Authors: Gialdini G et al., JAMA 2014 Aug 13; 312:616
Usually considered secondary to the stress of surgery, perioperative AF was associated with elevated risk for ischemic stroke 1 year later.
Perioperative atrial fibrillation (AF) is common in cardiac surgery and is also seen in noncardiac surgery. Because AF is thought to be secondary to local inflammation (pericardial) in cardiac surgery and generalized stress in cardiac and noncardiac surgery, it is not considered to increase the risk for stroke once the stress of surgery has resolved.

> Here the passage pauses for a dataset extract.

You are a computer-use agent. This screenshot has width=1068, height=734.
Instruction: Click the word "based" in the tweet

Using a large, California State database of 1,729,360 patients hospitalized for surgery, investigators compared the long-term outcomes of patients with and without perioperative AF. Patients with preoperative AF were excluded from the analysis.

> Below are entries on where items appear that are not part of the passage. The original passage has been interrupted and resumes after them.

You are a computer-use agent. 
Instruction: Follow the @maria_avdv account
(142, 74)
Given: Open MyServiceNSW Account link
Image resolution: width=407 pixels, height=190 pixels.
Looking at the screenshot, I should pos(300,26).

New-onset AF occurred in 24,711 patients (1.43%) during the perioperative period and was more common in cardiac surgery (16.10%) compared with noncardiac surgery (0.78%). During a mean follow-up of 2.1 years, 13,952 patients experienced an ischemic stroke. At 1 year of follow-up in the cardiac surgery group, the incidence of stroke was 0.99% in those with perioperative AF and 0.83% in those without perioperative AF (hazard ratio, 1.3; 95% confidence interval, 1.1–1.6). The association was stronger in the noncardiac surgery group (incidence of stroke, 1.47% vs. 0.36% in patients with vs. without perioperative AF; HR, 2.0; 95% CI, 1.7–2.3).
Comment — Cardiology
Perioperative AF increases the risk for stroke twofold at 1 year after noncardiac surgery. Presumably, this increased risk for stroke is secondary to AF during follow-up. The occurrence of perioperative AF, especially in patients undergoing noncardiac surgery, should be taken seriously. Although the results of this study do not justify long-term anticoagulation in all patients with perioperative AF, they do support close follow-up for the development of non-perioperative AF in order to continue or begin anticoagulation.